I want to remove every row that contains the words "PHOTO FILE" (in caps). This solution was posted:

require(tm)
corp <- VCorpus(VectorSource(txt))
textVector <- sapply(corp, as.character)
for(j in seq(textVector)) {
newCorp<-textVector
newCorp[[j]] <- textVector[[j]][-grep("PHOTO",    textVector[[j]], ignore.case = FALSE)]
}

This does not seem to work for me though. The code runs but nothing is removed.

What does work is this:

require(tm)
corp <- VCorpus(VectorSource(txt))
textVector <- sapply(corp, as.character)
newCorp <- VCorpus(VectorSource(textVector[-grep("PHOTO", textVector, 
                                              ignore.case = FALSE)]))

But that removes every file that contains the word and I do not want that.

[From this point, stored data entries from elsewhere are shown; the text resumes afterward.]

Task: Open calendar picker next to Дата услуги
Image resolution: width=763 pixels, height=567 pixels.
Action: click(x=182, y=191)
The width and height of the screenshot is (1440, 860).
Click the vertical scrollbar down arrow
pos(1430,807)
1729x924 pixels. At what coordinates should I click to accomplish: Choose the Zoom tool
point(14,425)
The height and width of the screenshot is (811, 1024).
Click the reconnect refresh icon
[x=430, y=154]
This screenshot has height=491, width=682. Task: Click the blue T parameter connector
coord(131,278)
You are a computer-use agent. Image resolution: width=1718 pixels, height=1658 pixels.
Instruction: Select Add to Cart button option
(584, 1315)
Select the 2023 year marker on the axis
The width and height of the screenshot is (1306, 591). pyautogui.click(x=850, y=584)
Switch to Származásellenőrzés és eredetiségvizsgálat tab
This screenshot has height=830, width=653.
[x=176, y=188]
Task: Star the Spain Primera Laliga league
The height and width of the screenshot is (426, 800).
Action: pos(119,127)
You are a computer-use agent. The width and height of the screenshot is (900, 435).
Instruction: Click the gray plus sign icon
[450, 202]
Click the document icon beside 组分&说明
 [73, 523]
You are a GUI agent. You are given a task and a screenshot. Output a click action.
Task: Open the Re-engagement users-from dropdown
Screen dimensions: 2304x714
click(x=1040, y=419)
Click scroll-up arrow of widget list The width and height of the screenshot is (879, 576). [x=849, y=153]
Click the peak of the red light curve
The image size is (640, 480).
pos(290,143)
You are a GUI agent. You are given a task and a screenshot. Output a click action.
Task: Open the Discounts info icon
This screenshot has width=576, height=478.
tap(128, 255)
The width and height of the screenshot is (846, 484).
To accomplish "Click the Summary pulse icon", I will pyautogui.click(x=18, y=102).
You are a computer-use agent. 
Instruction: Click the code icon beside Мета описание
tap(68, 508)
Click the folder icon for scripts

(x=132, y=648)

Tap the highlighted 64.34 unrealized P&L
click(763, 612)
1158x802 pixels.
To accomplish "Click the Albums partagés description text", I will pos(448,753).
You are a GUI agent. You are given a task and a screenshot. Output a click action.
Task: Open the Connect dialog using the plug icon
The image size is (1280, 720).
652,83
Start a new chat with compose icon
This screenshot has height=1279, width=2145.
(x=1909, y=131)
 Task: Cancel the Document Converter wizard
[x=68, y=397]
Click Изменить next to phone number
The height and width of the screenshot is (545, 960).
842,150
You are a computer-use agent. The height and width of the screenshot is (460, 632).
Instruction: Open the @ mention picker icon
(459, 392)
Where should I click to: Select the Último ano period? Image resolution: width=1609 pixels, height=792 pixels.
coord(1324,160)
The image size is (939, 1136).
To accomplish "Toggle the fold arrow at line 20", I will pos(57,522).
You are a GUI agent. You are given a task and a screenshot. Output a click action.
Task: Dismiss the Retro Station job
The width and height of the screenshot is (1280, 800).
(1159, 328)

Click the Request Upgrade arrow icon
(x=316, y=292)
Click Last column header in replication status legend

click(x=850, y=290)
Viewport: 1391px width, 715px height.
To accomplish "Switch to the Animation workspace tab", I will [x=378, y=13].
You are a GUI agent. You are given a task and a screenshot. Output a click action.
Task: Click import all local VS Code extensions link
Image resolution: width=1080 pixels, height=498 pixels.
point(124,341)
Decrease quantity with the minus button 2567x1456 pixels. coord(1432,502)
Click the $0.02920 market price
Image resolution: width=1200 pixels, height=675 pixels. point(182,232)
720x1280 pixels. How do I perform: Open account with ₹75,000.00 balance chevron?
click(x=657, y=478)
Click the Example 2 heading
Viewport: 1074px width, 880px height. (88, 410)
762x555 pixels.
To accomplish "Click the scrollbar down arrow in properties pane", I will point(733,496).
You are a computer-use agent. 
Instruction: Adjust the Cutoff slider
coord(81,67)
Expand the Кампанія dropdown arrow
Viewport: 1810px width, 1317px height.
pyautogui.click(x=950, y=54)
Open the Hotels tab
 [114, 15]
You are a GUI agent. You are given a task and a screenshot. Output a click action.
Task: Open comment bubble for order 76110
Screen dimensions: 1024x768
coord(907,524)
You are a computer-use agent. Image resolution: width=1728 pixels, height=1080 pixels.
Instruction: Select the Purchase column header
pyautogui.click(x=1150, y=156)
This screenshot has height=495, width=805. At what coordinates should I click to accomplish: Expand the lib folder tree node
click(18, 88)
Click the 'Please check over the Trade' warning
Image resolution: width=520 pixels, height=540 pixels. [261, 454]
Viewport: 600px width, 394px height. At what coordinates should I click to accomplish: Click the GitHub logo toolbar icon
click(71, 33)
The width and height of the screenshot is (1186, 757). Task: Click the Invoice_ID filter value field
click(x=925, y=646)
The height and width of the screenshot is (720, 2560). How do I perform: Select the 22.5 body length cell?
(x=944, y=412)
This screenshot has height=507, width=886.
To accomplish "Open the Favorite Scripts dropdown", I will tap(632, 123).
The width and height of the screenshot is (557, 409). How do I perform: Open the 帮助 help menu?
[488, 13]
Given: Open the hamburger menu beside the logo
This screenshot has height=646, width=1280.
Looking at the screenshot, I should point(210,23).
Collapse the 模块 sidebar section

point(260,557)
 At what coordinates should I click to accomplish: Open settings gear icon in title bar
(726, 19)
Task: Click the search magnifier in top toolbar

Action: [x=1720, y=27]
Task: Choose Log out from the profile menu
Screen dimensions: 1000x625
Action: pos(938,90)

Would greatly appreciate if someone can help me on this.

Addition:

Here is an example of one of the texts:

[1] "Top News | Wed Apr 19, 2017 | 3:53pm BST\nFILE PHOTO: People walk accross a plaza in the Canary Wharf financial district, London, Britain, January 9, 2017. REUTERS/Dylan Martinez/File Photo\nLONDON Britain's current account deficit, one of the weak points of its economy, was bigger than previously thought in the years up to 2012, according to new estimates from the Office for National Statistics on Wednesday.\nThe figures showed British companies had paid out more interest to foreign holders of corporate bonds than initially estimated, resulting in a larger current account deficit.\nThe deficit, one of the biggest among advanced economies, has been in the spotlight since June's Brexit vote.\nBank of England Governor Mark Carney said in the run-up to the referendum that Britain was reliant on the \"kindness of strangers\", highlighting how the country needed tens of billions of pounds of foreign finance a year to balance its books.\nThe ONS said the current account deficit for 2012 now stood at 4.4 percent of gross domestic product, compared with 3.7 percent in its previous estimate.\nThe ONS revised up the deficit for every year dating back to 1998 by an average of 0.6 percentage points. The biggest revisions occurred from 2005 onwards.\nLast month the ONS said Britain's current account deficit tumbled to 2.4 percent of GDP in the final three months of 2016, less than half its reading of 5.3 percent in the third quarter.\nRevised data for 2012 onward is due on Sept. 29, and it is unclear if Wednesday's changes point to significant further upward revisions, as British corporate bond yields have declined markedly since 2012 and touched a new low in mid-2016. .MERUR00\nThe ONS also revised up its earlier estimates of how much Britons saved. The household savings ratio for 2012 rose to 9.8 percent from 8.3 percent previously, with a similar upward revision for 2011.\nThe ratio for Q4 2016, which has not yet been revised, stood at its lowest since 1963 at 3.3 percent.\nThe ONS said the changes reflected changes to the treatment of self-employed people paying themselves dividends from their own companies, as well as separating out the accounts of charities, which had previously been included with households.\nMore recent years may produce similarly large revisions to the savings ratio. Around 40 percent of the roughly 2.2 million new jobs generated since the beginning of 2008 fell into the self-employed category.\n"

So I wish to delete the sentence (row) of FILE PHOTO


Solution

  • Let's say that initially the text is contained in the file input.txt. The raw file is as follows:

    THis is a text that contains a lot
    of information
    and PHOTO FILE.
    Great!
    
    
    my_text<-readLines("input.txt")
    
    [1] "THis is a text that contains a lot" "of information"                     "and PHOTO FILE."                    "Great!"                            
    

    If you get rid of the spurious element

    blah[-grep("PHOTO FILE",blah,value = F,perl=T)]  
    

    you end up with

    [1] "THis is a text that contains a lot" "of information"                     "Great!"